2018 on Track to Be One of the Worst Ever for Data Breaches
A total of 3,676 breaches involving over 3.6 billion records were reported in the first nine months of this year alone.
November 12, 2018
It has been another brutal year for organizations, according to a new report summarizing data breach activity in the first nine months of 2018.
On the one hand, the number of reported data breaches this year between Jan. 1 and Sept. 30 was down 8% compared with the same point last year. In addition, the number of exposed records for the first nine months of this year was lower by a substantial 49%. Yet at the same time, the numbers still translated to 3,676 breaches and a staggering 3.6 billion records compromised.
That puts 2018 on track for having the second-most number of reported breaches in a year and the third-highest number of records exposed overall since 2005, according to Risk Based Security, which analyzed data pertaining to breaches gathered from public sources, through automated and proprietary processes, and other means.
Seven of the breaches this year exposed 100 million or more records, and the 10 largest accounted for more than eight in 10 of all records compromised. Among those suffering major data breaches this year were Facebook, Under Armour, Ticketfly, and Hudson's Bay Company.

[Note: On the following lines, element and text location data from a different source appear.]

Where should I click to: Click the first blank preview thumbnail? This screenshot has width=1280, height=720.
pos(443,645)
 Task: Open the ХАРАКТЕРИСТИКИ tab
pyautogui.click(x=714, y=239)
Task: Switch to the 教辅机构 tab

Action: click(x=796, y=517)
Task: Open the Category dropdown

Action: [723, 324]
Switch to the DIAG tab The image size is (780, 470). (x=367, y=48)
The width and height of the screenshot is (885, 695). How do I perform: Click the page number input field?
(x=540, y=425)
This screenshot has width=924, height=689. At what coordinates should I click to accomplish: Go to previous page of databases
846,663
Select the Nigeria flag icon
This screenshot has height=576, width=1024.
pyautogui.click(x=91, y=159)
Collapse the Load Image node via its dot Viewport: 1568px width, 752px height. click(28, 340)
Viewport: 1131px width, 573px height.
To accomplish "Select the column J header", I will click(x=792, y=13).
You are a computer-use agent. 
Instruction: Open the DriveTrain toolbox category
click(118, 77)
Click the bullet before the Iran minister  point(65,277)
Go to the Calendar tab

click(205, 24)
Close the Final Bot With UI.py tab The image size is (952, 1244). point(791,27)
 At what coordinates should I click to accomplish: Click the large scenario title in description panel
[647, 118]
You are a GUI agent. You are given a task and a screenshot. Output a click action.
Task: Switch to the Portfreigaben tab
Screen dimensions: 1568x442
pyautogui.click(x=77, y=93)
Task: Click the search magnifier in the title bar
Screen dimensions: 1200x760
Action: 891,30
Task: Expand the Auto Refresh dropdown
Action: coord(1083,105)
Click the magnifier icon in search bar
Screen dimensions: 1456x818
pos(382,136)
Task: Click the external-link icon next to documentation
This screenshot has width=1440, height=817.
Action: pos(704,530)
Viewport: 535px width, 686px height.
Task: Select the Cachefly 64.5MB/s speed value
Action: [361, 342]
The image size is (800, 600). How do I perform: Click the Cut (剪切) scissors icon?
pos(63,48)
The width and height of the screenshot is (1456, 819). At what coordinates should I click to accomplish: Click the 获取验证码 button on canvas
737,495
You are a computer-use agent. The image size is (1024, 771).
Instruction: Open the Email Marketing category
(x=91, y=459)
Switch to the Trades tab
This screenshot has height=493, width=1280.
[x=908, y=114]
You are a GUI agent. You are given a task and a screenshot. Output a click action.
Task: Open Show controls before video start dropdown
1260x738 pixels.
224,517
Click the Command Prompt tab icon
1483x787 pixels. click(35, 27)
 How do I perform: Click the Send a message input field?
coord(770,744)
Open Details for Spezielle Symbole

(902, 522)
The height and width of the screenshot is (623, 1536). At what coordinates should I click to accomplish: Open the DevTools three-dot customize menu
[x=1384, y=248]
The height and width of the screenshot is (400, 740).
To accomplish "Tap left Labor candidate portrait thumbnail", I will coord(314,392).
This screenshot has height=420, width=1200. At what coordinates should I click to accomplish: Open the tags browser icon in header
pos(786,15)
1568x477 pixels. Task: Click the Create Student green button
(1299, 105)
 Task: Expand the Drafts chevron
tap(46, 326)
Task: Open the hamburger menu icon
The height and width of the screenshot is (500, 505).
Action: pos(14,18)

That there were fewer data breaches and records compromised in the first nine months of 2018 compared withthe same period last year could be that attackers were more engaged in crypto-currency mining activities in the early part of this year. There were also no catastrophic events like the WannaCry and Petya/NotPetya outbreaks as in 2017, at least through the end of September. But that does not mean the threat has become any less.
"Breaches are not going away; the problem is not getting better," says Inga Goddijn, executive vice president of Risk Based Security. "There is still money to made by stealing sensitive and confidential data."
Despite mounting regulatory pressures, this year saw little improvement in the interval between when organizations first discover a breach and when they publicly disclose the event. In 2017, organizations took an average 47 days to publicly disclose an event; this year the number stood at 47.5 days.
For all the investments that organizations are making in breach detection and response, most discover a breach only after being informed of it by an external party. Just 483 — or 13% —of the 3,676 publicly reported data breaches were discovered internally, according to Risk Based Security. In well more than half the reported breaches — 2,171 — the breached entity did not know about the intrusion until being informed by a third party.
"The vast majority of breaches are still uncovered by external sources, such as law enforcement or banks detecting fraudulent activity, then alerting the organization they may have an issue," Goddijn says. "Until we get better at finding breaches in-house, I'm skeptical we'll see much improvement [in breach reporting]."
As has been the case for several years, insiders posed the biggest threat to data. Fraud — a term that Risk Based Security uses to describe any sort of malicious insider activity or no-technical methods of illegally accessing data — accounted for nearly 36% of the records compromised.
In fact, some of the most damaging incidents this year resulted from insiders selling access to databases containing sensitive data, Goddijn says. More than 30 of 51 data breaches involving intellectual property in the first nine months of 2018 stemmed from inside the organization. In addition to malicious activity, many organizations suffered data compromises because of employees and others with insider access mishandling assets.
Email addresses, passwords, names, and, addresses were the most commonly exposed data types. But 18% of the breaches exposed Social Security numbers, 15% involved credit card data, and 11% compromised birth dates.
While insiders were responsible for the most number of records compromised, hacking by external parties continued to be the primary reason for security incidents at most organizations.
"Typically, hacking is financially motivated, whether it be to steal data that can later be monetized or leverage system access for some other operation that ultimately generates income for the actor," Goddijn says. But there were other causes for external hacking as well, including political motivations and curiosity, she adds.
Somewhat surprisingly given current regulatory pressures, about 35% of organizations that suffered a breach this year did not or were not able to disclose the number of records impacted in the incident.
Ironically enough, many of these breaches were less significant than the refusal to disclose details might suggest Goddijn says. More than 48% of all breaches, in fact, exposed between one and 1,000 records. "We've become so accustomed to seeing headline-busting breaches — with hundreds of thousands or even millions of records lost — that when the number is 'undisclosed,' people have a tendency to assume the worst," she notes.